Presidential candidate Andrew Yang to give Iowa family $1,000 a month
- Presidential candidate Andrew Yang has proposed a $1,000 universal basic income for every American adult.
- He is promoting the "Freedom Dividend" by shelling out cash to two families, one in Iowa, and one in New Hampshire.
- Iowa Falls resident Kyle Christensen, 41, said he'll use Yang's funds to help his mother settle her medical bills.
Democratic Presidential candidate Andrew Yang is redoubling his efforts to promote a hallmark campaign policy -- a $1,000 universal basic income for every American over the age of 18 -- by giving an Iowa family $1,000 a month for one year. Yang is spending $12,000 of his own money to demonstrate what his proposed "Freedom Dividend" would look like in action in the state.
This will be Yang's second "trial run" of the proposal, his campaign said in a press release Tuesday. Yang, a New York entrepreneur, in February awarded the same stipend to a New Hampshire family.
"We have plenty of resources in this country, but the benefits of living in the wealthiest and most advanced nation in the history of Earth are not being shared with most Americans. We must build a new economy that puts people first. If there's one policy that would transform American lives for the better on day one, it's the Freedom Dividend," candidate Yang said in the press release.
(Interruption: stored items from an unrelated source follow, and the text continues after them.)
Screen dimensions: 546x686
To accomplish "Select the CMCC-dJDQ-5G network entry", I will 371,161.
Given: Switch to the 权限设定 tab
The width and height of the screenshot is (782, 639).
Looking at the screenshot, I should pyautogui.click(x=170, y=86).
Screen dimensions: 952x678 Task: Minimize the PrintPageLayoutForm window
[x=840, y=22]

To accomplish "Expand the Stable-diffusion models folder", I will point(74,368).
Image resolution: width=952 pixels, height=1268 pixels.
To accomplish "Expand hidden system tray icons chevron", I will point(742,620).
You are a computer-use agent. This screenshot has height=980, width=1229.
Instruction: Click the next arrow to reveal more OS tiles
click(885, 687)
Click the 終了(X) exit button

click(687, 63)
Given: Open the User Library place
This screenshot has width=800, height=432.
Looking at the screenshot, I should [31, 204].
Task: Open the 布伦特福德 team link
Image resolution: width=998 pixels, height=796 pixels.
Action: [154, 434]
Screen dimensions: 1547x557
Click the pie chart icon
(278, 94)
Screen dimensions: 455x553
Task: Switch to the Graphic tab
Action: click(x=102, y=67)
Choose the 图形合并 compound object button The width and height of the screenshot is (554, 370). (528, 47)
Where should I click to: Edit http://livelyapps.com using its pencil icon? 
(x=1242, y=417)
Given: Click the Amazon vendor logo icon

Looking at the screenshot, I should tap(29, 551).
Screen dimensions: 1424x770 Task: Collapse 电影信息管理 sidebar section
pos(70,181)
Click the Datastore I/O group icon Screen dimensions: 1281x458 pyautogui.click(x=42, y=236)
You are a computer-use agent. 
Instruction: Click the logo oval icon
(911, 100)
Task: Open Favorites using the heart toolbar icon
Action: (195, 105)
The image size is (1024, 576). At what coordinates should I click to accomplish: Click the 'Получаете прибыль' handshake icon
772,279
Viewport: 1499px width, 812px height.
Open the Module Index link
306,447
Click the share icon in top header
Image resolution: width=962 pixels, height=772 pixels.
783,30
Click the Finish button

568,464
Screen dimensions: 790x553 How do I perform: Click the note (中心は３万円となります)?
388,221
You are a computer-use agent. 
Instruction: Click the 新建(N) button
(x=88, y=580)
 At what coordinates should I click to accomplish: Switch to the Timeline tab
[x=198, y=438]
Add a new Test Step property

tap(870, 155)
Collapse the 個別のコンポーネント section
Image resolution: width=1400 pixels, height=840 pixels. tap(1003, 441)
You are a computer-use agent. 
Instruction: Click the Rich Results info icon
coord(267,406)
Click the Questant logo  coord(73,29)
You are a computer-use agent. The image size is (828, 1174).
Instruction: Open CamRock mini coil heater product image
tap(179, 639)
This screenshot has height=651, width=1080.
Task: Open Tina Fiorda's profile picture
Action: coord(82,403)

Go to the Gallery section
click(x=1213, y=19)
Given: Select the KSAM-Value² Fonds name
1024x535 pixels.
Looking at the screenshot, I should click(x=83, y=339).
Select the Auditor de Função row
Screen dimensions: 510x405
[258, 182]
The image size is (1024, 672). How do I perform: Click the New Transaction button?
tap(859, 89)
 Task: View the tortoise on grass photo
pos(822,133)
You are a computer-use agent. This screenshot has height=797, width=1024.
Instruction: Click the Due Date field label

His proposed UBI would be funded by a 10 percent value-added tax, or VAT, on the production of goods and services, and would generate $800 billion in revenue.
Economist Marshall Steinbaum, an author of a Roosevelt Institute report on the macroeconomic effects of a universal basic income, chuckled at the New York entrepreneur's announcement. "In terms of conducting an experiment, using two families seems more like a gimmick than a test of the efficacy of the policy," Steinbaum told CBS News.
He doesn't think the proposal would work anyway, because its funding mechanism -- a VAT -- would disproportionately harm people with lower incomes. "It would basically negate the positive effects of the entire policy," Steinbaum said.
But the lucky winner on Tuesday -- Iowa Falls resident Kyle Christensen, 41 -- will be awarded a "Freedom Dividend" without being taxed, since the amount Yang gave them falls below the threshold for the federal gift tax.
Christensen lives with his mother, Pam, who is two years into remission from cancer and requires a hip replacement and kidney transplant, in addition to maintenance chemotherapy.
"I am really getting it for my mom, who has been sick for so long that she hasn't paid attention to politics, and at first didn't really understand what was happening," Christensen told CBS News.
He hasn't yet received a disbursement -- the first payment will be made in July -- but the pair already feels a sense of relief.
First, he'll settle his mom's medical bills, then he wants to send her to Florida where her niece and nephew, who she helped raise, live.
"We are encouraged to use it for fun stuff and she really wants to go to Florida because she hasn't been able to see them for the past 15 years," Christensen said.
For Kyle, an IT professional who also works as an auto mechanic to make ends meet, not much will change. He has been discouraged by financial gaps in the past and says the cushion of a stipend motivates him to work even harder.
"When there is nothing there it's like what's the point, I am not getting anywhere. Now there is this cushion to relieve me and it helps you feel better and more motivated. I could work less but I have no intent to," he said.
He said every cent -- except for what is spent on the Florida trip -- will "be thrown right back into the economy in our area."